INSTRUCTION 1: Convert the entries starting at the line that contains "Viewport: 1480px width, 720px" and ending at the line that contains "pyautogui.click(x=181, y=543)" into a numbered list, leaving out blank lines.

____ SOURCE DOCUMENT

The US Senate: On the Ballot, Too
We look at not just individual races here, but the institution and its ability to be the "cooling saucer of democracy." It matters.
While all eyes and too many public polls are focused on the presidential contest, partisan control of Congress, both House and Senate, is also on the ballot in almost every state.

Except for a few of the smaller states—think Wyoming, Delaware, and maybe a few others—there is at least one seriously contested election that could tip control of the House or Senate. And given the vast differences between the parties and the array of issues on our dashboards over the next few years, they are big deals.
Today, we look at the US Senate. With Democratic presidential nominee and former US Senator Kamala Harris advocating for the elimination of the filibuster—that pesky Rule XXII that requires a 60-vote (three-fifths) supermajority to end debate and pass things with a simple majority vote on most issues—Senate races matter. The only two now-former Democrats primarily responsible for preserving the filibuster are retiring. I’ve written before about the litany of evils that could become reality if the filibuster goes the way of the dodo bird. As of January, not a single Democratic US Senator will defend it.
Democrats narrowly control the US Senate today with 51 votes. There are 34 US Senate races on the ballot, and this “class” of US Senators is the product of three successive Democratic wave elections in 2006 (Bush six-year itch), 2012 (Obama reelection), and 2018 (Trump midterm). For many incumbents who have been around that long, this is the most challenging cycle they’ve ever faced, and their polling shows it. Twenty-three of the 34 seats up are in Democratic hands - only 11 GOP incumbent seats are on the ballot, and nearly all of them are generally safe (there’s always the potential for a surprise, but it would have to turn into a severe Democratic wave election - again - and that’s not happening).

And that’s even though it isn’t a “Republican” wave cycle. Not even close.
We’re now less than a month away from the election, and right in the middle of debate season for many of the most competitive races. Based on on-the-ground past experience in many of these states and as many credible polls that we can find (not that many), let’s take a quick look at races lumped into three categories: Most likely to flip, most competitive, and “on the bubble.” Any race not listed here is not in doubt.
Most Likely to Flip
Most observers agree that West Virginia’s incumbent Gov. Jim Justice, the Democrat-turned-GOP US Senate nominee, is headed to Washington to replace retiring Democrat Joe Manchin.
Quick, name the Democratic nominee. I bet you can’t. It’s Wheeling Mayor Glenn Elliott.
The once-former Democratic stronghold has joined other states such as Oklahoma, Arkansas, and a handful of others that have flipped from blue to red over the past two decades (almost as many states have flipped in the other direction, including Colorado and to a lesser extent, Virginia).
Montana is another one that looks almost certain to flip, thanks to Montana’s increasingly red hue and the strong support Donald Trump enjoys there. Incumbent Sen. Jon Tester is running consistently behind in nearly every poll to Tim Sheehy, a first-time candidate, ex-Navy SEAL, aerial firefighter, and millionaire businessman, despite being outspent nearly 4:1, not including the gush of independent spending. Sheehy holds consistent leads in most polling beyond the margin of error. Trump carried Montana, which used to be a bellwether state, with nearly 57 percent of the vote. He is likely to do even better here in 2024.

________

INSTRUCTION 2: List every US state named in the article on the US Senate races.

____ INPUT RECORDS

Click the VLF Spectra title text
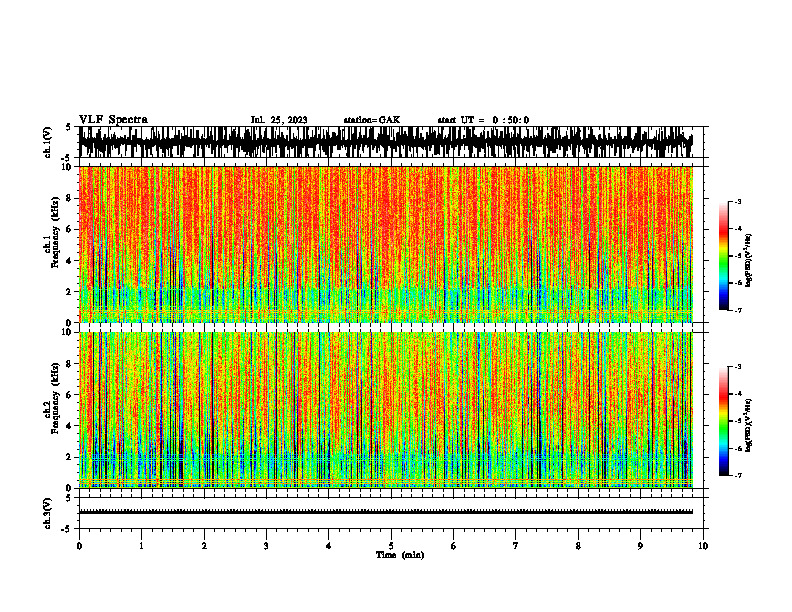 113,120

________
____ INPUT RECORDS

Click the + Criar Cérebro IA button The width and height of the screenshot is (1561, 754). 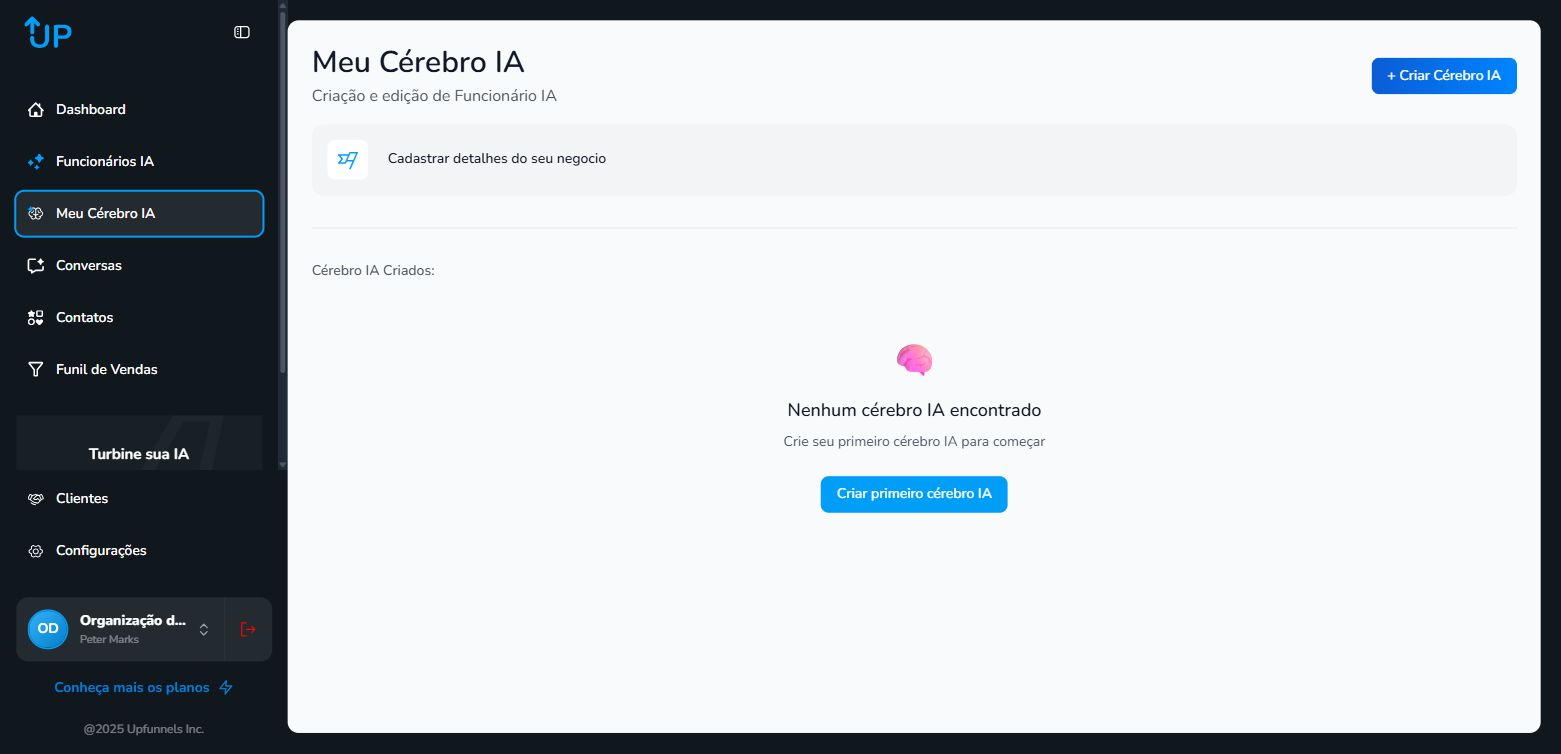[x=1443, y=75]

________
____ INPUT RECORDS

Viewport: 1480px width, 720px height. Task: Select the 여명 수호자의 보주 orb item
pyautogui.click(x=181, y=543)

________

SOLUTION 1:
1. Viewport: 1480px width, 720px height. Task: Select the 여명 수호자의 보주 orb item
2. pyautogui.click(x=181, y=543)

SOLUTION 2:
1. Wyoming
2. Delaware
3. West Virginia
4. Oklahoma
5. Arkansas
6. Colorado
7. Virginia
8. Montana